[SOURCE DATA Boundary: Start]

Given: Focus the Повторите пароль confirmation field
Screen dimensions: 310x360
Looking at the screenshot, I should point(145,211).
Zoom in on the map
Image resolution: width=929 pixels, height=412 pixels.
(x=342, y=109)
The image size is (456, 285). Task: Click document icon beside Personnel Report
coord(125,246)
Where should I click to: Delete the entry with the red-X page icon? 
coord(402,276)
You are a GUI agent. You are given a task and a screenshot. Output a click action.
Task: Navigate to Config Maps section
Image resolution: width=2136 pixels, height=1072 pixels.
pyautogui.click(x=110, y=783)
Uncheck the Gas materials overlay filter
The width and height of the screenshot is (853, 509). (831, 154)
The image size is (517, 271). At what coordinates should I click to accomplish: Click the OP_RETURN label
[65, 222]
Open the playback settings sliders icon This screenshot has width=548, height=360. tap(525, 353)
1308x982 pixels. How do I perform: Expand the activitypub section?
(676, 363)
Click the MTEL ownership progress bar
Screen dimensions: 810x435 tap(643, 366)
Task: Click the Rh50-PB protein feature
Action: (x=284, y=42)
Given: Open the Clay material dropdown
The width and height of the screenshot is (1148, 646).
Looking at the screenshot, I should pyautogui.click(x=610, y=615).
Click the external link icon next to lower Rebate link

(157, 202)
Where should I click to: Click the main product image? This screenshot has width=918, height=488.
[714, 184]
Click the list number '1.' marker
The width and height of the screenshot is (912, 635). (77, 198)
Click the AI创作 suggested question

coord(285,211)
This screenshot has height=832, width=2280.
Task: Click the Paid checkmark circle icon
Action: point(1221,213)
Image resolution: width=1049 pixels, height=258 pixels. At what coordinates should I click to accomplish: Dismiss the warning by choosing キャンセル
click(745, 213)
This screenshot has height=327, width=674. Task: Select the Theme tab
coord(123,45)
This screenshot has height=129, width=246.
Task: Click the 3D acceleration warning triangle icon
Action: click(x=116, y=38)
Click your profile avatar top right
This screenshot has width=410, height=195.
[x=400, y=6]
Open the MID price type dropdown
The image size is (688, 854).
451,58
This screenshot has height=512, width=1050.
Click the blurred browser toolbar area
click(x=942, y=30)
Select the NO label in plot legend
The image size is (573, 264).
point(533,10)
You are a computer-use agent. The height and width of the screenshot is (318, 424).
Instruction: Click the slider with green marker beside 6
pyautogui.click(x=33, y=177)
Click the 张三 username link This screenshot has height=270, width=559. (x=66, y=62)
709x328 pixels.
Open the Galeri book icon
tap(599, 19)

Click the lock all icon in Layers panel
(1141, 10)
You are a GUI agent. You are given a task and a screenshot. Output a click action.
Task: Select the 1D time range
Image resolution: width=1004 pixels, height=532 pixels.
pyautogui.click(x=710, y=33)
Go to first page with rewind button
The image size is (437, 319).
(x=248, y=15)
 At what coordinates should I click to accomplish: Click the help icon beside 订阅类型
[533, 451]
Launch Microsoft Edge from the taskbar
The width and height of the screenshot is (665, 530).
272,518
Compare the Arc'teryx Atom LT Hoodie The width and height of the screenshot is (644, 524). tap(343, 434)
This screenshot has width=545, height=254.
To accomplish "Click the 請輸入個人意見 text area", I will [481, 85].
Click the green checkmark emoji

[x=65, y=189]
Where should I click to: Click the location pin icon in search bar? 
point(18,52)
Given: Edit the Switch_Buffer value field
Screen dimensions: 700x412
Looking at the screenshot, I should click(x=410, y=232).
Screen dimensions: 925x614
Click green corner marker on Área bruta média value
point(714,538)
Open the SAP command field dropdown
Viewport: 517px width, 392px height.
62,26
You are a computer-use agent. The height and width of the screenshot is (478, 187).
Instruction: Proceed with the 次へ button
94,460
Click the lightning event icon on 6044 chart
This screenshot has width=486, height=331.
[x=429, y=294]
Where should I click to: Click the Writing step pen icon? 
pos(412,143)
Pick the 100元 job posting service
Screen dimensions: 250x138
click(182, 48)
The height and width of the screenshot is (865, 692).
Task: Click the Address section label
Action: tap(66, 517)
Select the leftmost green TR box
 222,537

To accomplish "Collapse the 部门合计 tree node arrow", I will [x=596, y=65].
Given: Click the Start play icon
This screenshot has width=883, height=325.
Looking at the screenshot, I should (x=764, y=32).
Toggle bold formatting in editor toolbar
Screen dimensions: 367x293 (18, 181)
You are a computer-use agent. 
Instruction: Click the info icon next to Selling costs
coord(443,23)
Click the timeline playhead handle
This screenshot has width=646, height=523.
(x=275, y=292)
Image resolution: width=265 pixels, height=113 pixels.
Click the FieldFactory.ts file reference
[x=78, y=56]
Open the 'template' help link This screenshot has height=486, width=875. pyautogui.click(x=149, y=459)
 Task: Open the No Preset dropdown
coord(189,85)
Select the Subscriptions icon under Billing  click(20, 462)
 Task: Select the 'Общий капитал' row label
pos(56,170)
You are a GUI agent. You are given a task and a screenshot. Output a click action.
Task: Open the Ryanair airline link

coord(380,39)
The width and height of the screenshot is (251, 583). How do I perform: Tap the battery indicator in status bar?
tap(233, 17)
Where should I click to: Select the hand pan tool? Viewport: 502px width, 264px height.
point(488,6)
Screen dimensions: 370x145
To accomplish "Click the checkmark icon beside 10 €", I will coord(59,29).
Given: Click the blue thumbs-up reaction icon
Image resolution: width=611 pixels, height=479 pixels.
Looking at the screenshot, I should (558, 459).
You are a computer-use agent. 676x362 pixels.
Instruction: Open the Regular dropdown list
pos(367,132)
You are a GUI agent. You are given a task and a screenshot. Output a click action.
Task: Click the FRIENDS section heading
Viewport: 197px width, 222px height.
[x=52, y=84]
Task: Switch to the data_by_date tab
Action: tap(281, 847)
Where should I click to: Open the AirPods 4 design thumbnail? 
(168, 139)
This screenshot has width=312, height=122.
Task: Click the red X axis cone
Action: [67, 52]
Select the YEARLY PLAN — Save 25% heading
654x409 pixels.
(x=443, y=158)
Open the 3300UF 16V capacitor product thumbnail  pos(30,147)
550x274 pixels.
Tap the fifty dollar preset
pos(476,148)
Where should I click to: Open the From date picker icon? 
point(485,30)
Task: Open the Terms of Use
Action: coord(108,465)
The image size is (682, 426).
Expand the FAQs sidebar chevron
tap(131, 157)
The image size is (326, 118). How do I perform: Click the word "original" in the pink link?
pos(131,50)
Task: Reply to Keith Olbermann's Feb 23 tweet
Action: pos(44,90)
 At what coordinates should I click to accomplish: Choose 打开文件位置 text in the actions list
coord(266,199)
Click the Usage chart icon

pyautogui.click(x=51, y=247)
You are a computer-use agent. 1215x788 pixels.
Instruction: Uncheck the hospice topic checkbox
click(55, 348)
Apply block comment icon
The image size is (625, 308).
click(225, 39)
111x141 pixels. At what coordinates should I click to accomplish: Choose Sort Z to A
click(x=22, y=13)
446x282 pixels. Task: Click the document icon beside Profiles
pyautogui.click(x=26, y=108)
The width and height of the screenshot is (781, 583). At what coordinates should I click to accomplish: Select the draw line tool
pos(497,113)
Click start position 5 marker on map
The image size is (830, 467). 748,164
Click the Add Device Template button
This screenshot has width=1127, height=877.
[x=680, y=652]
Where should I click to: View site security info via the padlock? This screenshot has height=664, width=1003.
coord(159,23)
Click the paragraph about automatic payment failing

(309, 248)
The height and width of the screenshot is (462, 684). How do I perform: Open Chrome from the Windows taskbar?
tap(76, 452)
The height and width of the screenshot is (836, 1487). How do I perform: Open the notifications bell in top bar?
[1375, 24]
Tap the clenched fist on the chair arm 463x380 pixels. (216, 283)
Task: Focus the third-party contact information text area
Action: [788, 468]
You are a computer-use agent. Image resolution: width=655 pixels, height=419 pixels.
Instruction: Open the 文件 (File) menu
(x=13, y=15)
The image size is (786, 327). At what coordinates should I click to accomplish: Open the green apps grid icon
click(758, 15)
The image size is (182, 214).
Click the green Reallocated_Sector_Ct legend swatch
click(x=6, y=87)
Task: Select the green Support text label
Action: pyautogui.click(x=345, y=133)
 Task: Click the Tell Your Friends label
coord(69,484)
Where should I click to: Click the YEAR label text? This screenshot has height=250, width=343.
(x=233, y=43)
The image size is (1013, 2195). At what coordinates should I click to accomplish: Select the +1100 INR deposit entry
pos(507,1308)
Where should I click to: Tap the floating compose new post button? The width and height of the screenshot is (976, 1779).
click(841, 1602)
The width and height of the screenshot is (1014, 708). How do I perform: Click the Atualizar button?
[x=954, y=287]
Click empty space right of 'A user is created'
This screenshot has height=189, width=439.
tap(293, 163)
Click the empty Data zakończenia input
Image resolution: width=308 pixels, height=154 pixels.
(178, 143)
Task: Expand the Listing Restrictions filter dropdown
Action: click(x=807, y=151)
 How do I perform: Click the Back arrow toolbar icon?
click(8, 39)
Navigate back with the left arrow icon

[SOURCE DATA Boundary: End]

# WHAT THIS TASK INVOLVES
Return a copy of each line in the entries that carries the string "will".

# ANSWER SPACE
To accomplish "Click the 請輸入個人意見 text area", I will [481, 85].
To accomplish "Collapse the 部门合计 tree node arrow", I will [x=596, y=65].
To accomplish "Click the checkmark icon beside 10 €", I will coord(59,29).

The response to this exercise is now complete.